**Prompt**.
Keep the images out and copy every entry below exactly.

┌─ Provided records

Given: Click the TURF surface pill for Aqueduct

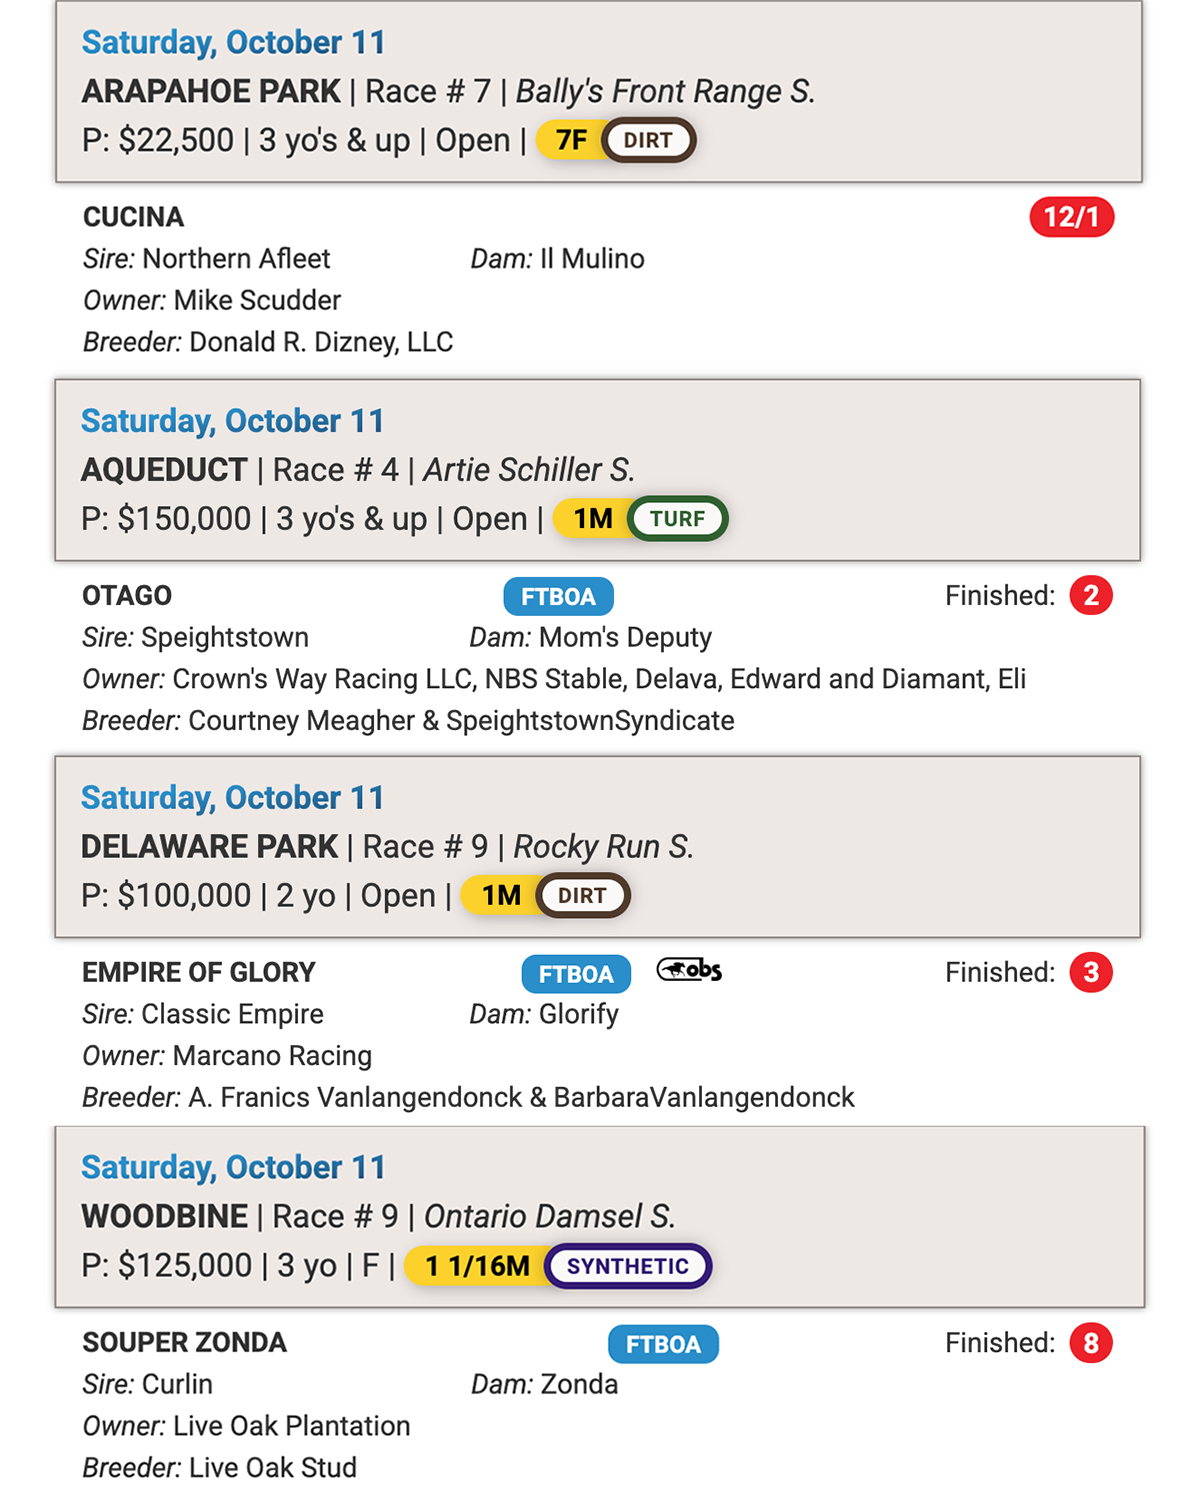Looking at the screenshot, I should pyautogui.click(x=677, y=519).
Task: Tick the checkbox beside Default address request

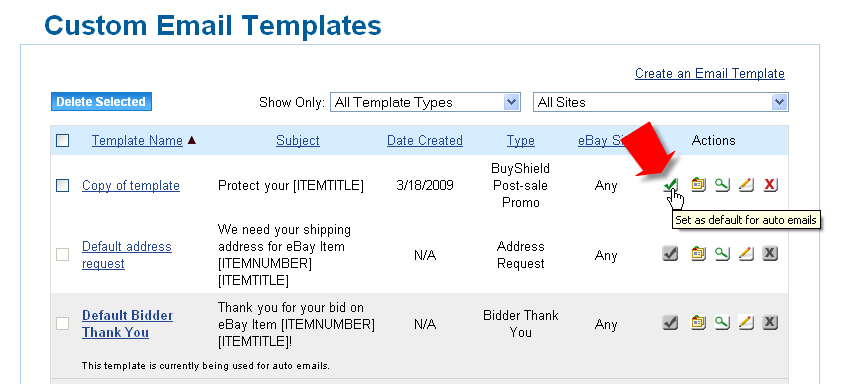Action: [x=63, y=255]
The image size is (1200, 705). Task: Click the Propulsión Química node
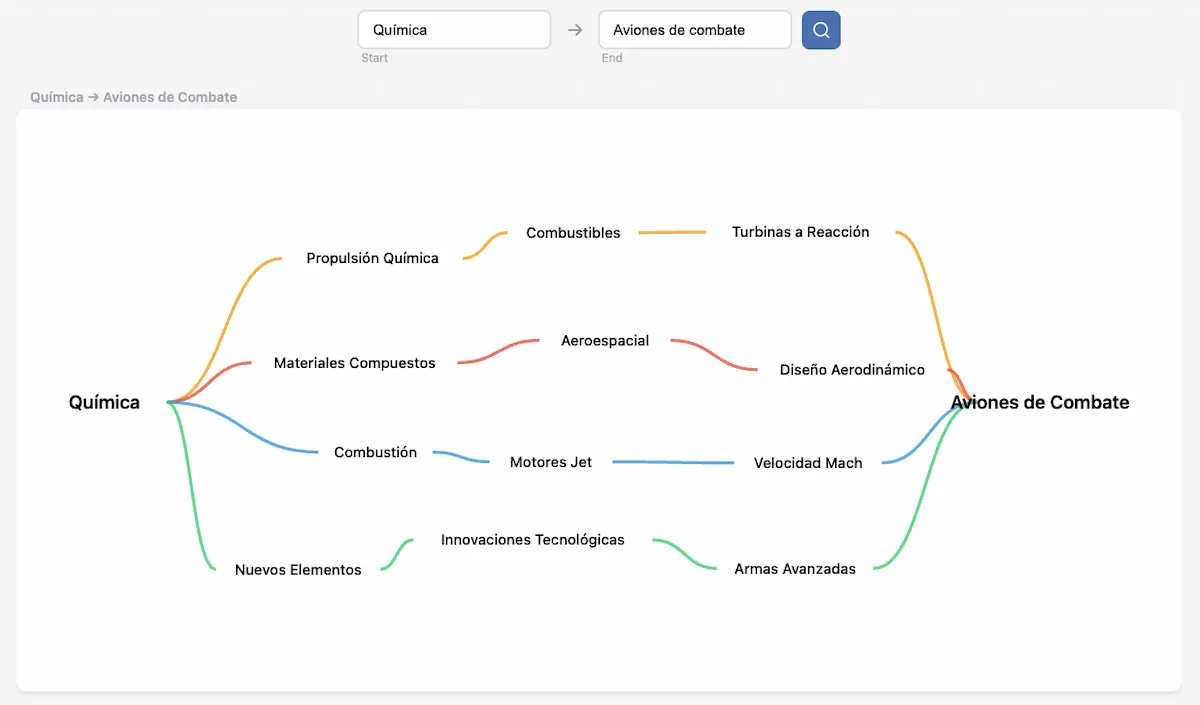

└─

**Task answer**.
Given: Click the TURF surface pill for Aqueduct

Looking at the screenshot, I should pyautogui.click(x=677, y=519).
Task: Tick the checkbox beside Default address request

Action: [x=63, y=255]
The image size is (1200, 705). Task: Click the Propulsión Química node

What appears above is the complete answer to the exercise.